Saved entries

▶

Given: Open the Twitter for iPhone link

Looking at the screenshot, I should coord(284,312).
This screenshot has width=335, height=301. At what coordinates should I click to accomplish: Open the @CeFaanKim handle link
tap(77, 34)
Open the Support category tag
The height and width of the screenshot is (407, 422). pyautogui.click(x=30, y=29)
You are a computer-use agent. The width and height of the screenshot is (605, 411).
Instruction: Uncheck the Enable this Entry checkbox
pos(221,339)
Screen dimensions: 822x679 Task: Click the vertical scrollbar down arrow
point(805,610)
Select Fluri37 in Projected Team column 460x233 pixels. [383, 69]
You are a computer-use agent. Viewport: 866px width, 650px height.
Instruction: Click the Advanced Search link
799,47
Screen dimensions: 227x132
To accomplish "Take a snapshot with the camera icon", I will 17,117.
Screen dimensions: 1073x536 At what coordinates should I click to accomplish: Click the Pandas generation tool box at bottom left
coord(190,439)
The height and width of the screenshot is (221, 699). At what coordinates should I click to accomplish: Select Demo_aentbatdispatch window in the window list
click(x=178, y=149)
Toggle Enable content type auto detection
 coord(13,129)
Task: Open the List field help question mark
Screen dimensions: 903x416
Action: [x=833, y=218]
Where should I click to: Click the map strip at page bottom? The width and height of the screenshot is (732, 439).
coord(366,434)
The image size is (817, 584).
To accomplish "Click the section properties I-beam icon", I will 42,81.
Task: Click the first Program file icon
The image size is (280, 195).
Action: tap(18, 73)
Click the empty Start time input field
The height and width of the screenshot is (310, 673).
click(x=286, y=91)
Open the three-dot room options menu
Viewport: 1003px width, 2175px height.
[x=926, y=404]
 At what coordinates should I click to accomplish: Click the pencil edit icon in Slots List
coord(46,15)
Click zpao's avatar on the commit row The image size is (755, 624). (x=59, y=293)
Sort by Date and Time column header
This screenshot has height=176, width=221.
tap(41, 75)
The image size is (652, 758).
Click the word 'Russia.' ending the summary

◀

◆ Aim ◆
Update the material above by changing each "Screen dimensions" to "Screen size", leaving everything else untouched.

◆ Task solution ◆
Given: Open the Twitter for iPhone link

Looking at the screenshot, I should coord(284,312).
This screenshot has width=335, height=301. At what coordinates should I click to accomplish: Open the @CeFaanKim handle link
tap(77, 34)
Open the Support category tag
The height and width of the screenshot is (407, 422). pyautogui.click(x=30, y=29)
You are a computer-use agent. The width and height of the screenshot is (605, 411).
Instruction: Uncheck the Enable this Entry checkbox
pos(221,339)
Screen size: 822x679 Task: Click the vertical scrollbar down arrow
point(805,610)
Select Fluri37 in Projected Team column 460x233 pixels. [383, 69]
You are a computer-use agent. Viewport: 866px width, 650px height.
Instruction: Click the Advanced Search link
799,47
Screen size: 227x132
To accomplish "Take a snapshot with the camera icon", I will 17,117.
Screen size: 1073x536 At what coordinates should I click to accomplish: Click the Pandas generation tool box at bottom left
coord(190,439)
The height and width of the screenshot is (221, 699). At what coordinates should I click to accomplish: Select Demo_aentbatdispatch window in the window list
click(x=178, y=149)
Toggle Enable content type auto detection
 coord(13,129)
Task: Open the List field help question mark
Screen size: 903x416
Action: [x=833, y=218]
Where should I click to: Click the map strip at page bottom? The width and height of the screenshot is (732, 439).
coord(366,434)
The image size is (817, 584).
To accomplish "Click the section properties I-beam icon", I will 42,81.
Task: Click the first Program file icon
The image size is (280, 195).
Action: tap(18, 73)
Click the empty Start time input field
The height and width of the screenshot is (310, 673).
click(x=286, y=91)
Open the three-dot room options menu
Viewport: 1003px width, 2175px height.
[x=926, y=404]
 At what coordinates should I click to accomplish: Click the pencil edit icon in Slots List
coord(46,15)
Click zpao's avatar on the commit row The image size is (755, 624). (x=59, y=293)
Sort by Date and Time column header
This screenshot has height=176, width=221.
tap(41, 75)
The image size is (652, 758).
Click the word 'Russia.' ending the summary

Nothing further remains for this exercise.